The export picture also highlights America’s increasingly important role in global energy markets. Hansen noted that U.S. refined-product exports climbed to a record 8.7 million barrels per day, lifting total oil and refined-product exports, including crude, to approximately 12 million barrels per day. American refiners continue supplying international markets even as domestic inventories of finished fuels become increasingly constrained, a balancing act that could become more challenging should global supply disruptions intensify.
The report also illustrated how volatile current market conditions have become. The American Petroleum Institute, whose industry survey is released one day before the government’s official report, estimated a modest crude draw of approximately 399,000 barrels for the same reporting week—moving in the opposite direction from the EIA’s reported build. Such differences often reflect tanker arrival schedules and shipment timing but can become more pronounced when geopolitical events disrupt normal trade flows, as they have around the Strait of Hormuz.
Despite the inventory increase, traders continued pushing oil prices higher, viewing the risk of future supply disruptions as more significant than one week of rising U.S. stockpiles.
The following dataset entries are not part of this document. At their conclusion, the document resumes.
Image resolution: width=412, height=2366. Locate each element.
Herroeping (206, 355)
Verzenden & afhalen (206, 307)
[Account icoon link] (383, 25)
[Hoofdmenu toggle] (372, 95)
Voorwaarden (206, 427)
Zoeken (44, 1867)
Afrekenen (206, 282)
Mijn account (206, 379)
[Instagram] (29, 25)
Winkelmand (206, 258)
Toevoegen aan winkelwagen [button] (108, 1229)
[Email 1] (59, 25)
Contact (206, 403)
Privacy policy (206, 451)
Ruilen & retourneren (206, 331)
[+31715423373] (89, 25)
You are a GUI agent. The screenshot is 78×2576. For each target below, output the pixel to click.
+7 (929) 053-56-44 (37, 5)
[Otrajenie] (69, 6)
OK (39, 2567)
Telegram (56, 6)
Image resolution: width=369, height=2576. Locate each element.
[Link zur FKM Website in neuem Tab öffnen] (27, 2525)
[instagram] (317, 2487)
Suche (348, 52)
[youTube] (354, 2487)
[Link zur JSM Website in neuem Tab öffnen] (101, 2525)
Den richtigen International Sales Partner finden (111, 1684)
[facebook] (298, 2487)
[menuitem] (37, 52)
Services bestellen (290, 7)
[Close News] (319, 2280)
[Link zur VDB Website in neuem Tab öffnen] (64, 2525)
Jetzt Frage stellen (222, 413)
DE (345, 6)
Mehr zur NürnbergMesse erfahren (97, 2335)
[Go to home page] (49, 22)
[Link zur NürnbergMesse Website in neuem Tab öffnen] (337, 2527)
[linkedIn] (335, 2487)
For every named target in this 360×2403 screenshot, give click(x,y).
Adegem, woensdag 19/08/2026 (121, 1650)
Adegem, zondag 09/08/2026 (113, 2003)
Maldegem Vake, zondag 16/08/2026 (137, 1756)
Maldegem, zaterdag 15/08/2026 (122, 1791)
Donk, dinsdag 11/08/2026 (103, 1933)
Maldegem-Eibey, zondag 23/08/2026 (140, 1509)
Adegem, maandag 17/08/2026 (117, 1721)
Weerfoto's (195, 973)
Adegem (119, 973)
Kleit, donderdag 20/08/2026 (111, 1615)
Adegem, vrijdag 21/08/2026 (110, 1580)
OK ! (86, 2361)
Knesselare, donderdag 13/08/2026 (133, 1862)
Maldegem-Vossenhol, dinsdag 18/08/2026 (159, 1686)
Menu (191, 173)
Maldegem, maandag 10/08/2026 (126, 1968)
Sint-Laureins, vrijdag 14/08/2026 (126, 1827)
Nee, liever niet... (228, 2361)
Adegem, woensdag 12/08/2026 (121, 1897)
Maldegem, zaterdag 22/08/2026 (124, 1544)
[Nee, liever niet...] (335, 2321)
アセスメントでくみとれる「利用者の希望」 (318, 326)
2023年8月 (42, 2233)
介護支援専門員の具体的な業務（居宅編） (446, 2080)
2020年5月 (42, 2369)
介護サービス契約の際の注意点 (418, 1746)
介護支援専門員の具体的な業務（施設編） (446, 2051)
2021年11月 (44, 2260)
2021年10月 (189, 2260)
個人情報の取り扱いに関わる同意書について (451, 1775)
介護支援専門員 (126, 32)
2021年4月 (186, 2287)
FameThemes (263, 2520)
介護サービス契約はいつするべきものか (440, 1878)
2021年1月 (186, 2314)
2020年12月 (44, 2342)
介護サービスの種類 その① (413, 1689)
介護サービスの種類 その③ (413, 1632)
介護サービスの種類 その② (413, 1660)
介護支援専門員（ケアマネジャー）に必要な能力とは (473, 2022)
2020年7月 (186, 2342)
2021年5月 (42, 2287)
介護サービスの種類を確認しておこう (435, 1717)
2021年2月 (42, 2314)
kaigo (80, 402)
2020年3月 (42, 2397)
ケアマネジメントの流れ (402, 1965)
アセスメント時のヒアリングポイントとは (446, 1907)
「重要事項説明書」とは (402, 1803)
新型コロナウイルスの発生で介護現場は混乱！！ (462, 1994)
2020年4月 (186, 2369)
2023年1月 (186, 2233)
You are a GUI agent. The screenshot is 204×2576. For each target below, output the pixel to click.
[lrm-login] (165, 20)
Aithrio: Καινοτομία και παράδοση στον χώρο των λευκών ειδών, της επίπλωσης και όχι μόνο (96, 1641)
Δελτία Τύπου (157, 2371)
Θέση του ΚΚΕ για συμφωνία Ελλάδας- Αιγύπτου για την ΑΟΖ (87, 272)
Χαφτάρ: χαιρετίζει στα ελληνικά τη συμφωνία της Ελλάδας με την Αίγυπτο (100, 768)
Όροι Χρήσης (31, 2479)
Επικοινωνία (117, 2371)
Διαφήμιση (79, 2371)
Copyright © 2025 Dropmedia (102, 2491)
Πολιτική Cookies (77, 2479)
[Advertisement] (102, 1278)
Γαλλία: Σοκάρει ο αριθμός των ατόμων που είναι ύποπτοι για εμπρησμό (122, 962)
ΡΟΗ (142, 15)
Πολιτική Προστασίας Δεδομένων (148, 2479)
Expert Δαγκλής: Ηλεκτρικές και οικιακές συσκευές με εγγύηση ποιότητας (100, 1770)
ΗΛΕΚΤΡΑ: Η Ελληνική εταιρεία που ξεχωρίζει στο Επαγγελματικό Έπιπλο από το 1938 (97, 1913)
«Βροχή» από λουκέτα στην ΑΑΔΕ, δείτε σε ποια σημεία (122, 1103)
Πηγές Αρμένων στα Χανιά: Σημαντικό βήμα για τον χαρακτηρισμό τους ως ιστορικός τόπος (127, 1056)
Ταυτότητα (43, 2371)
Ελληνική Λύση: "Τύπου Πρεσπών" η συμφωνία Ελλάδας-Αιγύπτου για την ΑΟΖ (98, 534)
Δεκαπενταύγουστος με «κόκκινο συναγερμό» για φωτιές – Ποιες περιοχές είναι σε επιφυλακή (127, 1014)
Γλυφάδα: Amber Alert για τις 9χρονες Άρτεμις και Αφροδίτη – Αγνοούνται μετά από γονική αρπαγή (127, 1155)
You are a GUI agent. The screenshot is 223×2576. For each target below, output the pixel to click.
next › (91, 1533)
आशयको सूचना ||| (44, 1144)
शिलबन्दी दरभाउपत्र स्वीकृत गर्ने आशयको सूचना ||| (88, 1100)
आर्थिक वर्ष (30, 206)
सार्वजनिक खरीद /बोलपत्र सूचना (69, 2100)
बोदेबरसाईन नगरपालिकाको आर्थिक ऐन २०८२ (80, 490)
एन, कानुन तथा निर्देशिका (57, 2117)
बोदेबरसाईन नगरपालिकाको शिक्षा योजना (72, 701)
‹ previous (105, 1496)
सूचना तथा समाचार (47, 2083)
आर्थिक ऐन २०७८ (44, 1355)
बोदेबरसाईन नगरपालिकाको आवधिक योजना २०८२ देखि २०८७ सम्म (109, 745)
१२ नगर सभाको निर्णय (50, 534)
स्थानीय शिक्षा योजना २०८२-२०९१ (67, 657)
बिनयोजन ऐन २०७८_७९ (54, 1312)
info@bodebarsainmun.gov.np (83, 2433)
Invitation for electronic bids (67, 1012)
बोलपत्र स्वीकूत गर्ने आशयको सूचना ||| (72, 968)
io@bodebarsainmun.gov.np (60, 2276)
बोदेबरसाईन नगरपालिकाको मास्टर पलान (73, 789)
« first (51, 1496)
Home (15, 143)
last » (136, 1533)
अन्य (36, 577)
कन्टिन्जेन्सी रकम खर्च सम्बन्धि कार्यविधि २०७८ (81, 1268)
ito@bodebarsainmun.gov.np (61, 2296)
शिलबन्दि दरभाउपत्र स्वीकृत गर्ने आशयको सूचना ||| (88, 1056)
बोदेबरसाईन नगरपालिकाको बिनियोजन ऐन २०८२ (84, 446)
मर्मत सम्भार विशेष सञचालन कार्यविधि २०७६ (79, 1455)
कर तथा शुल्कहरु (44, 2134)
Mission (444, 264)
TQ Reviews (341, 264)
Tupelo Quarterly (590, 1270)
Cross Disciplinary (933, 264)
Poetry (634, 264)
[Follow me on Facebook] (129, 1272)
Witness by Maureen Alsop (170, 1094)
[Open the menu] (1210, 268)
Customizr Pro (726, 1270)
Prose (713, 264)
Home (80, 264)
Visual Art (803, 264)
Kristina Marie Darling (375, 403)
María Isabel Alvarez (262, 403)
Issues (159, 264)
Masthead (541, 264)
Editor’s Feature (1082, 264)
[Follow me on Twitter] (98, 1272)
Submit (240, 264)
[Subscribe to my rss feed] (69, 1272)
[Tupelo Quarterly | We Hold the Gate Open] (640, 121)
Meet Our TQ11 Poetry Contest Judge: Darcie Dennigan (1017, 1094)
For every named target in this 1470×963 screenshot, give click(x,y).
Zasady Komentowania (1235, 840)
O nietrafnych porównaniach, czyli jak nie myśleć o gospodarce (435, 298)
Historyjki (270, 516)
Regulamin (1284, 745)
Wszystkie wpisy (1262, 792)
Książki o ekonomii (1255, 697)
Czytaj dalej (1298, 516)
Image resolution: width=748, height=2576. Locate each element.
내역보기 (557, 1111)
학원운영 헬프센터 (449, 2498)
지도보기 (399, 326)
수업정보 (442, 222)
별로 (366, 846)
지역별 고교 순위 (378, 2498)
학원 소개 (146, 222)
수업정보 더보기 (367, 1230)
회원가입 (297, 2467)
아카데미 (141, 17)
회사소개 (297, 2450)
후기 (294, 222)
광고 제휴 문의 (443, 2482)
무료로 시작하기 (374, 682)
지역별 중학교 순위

Over the past four weeks, U.S. crude imports averaged roughly 5.4 million barrels per day, approximately 11.4% below the same period last year, suggesting the flow of foreign oil into the United States has already slowed.
The coming weeks will determine whether this inventory build proves temporary or signals a broader shift in supply. With diesel and gasoline inventories remaining tight, refiners operating near full capacity, and the Strait of Hormuz continuing to pose a significant geopolitical risk, markets appear focused on the possibility that today’s crude surplus could quickly disappear. If that happens, higher fuel costs could ripple through transportation, manufacturing and consumer prices across the economy.